**Document:**
Oct 27-28 Lost and Found

In spite of what I talked about yesterday, stories like Bethany’s amaze me.  In my mind, it is one thing to be born with a certain condition and grow up with it but it is quite another to live one way and then retrain your mind and your body to live another way.  I cannot imagine relearning how to surf!  (Okay.  I can’t really imagine learning how to surf anyway, but RElearning???)

I suppose a new life of faith can be like this too though.  I have grown up in the church and never really had one of those “conversion experiences” where I suddenly realized the gift of God’s grace and changed everything in my life.  However, I have friends who have.  (For the record, while some of these experiences may be emotional reactions more than anything, as some people vigorously claim, from observing certain people in my life, I know that some of them are sincere and very real.)  How do you relearn vocabulary – how not to use certain four letter words every few seconds?  How do you rechoose music – not all of it but maybe certain kinds that are especially angry, vulgar, or depressing?  How do you reexamine priorities – spending more time with friends who encourage your faith, less time with the friends who got you in trouble, and scheduling in some time for God?  For some people, it may even mean a job change – from something illegal to something on the right side of the law or from something immoral to something that allows you to serve God.

Whoa!  Changing all of those things would blow my mind.  But people do.  Take a look at John 8:1-11.  This is one of the most stunning acts of grace we see Jesus make.  I believe we have discussed this story before (read it here) but this time, we’re taking a look at the woman’s life more than Jesus’.  The last thing we see Him say to the woman whose life He has just saved is “Go now, and leave your life of sin.”  We don’t know exactly what this woman’s life was like, but I wonder how much of her life changed after that.  Did she break off the relationship with the man she was with?  Did she change some of the people she hung around with?  Did she commit herself to the Jewish faith again – or maybe for the very first time?  We don’t know.  But what if she did?  Or think about Paul.  Acts 9 tells the story of his conversion and that produced an immediate change, so immediate in fact that the Jews in Jerusalem were afraid of him!

Whether you’re Bethany Hamilton and something about your life changes drastically on the outside or if you’re like the woman caught in adultery or like Paul who go through an inward change, know that God carries us through all of it.  

When you pass through the waters, 
I will be with you; 
and when you pass through the rivers, 
they will not sweep over you. 
When you walk through the fire, 
you will not be burned; 
the flames will not set you ablaze.

**Goals:**
A. List every question in the Lost and Found post that begins with "How do you".
B. According to the Lost and Found post, how did the Jews in Jerusalem react to Paul's immediate change after his conversion?
The material has no connection to the Lost and Found post.

**Stored data:**
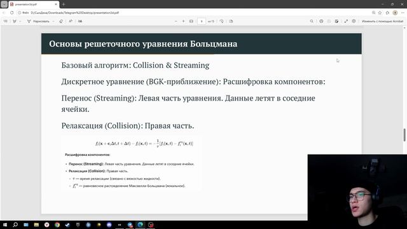Viewport: 407px width, 229px height.
Task: Open the page view layout options
Action: 231,21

**Task results:**
A.
- How do you relearn vocabulary – how not to use certain four letter words every few seconds?
- How do you rechoose music – not all of it but maybe certain kinds that are especially angry, vulgar, or depressing?
- How do you reexamine priorities – spending more time with friends who encourage your faith, less time with the friends who got you in trouble, and scheduling in some time for God?

B. They were afraid of him.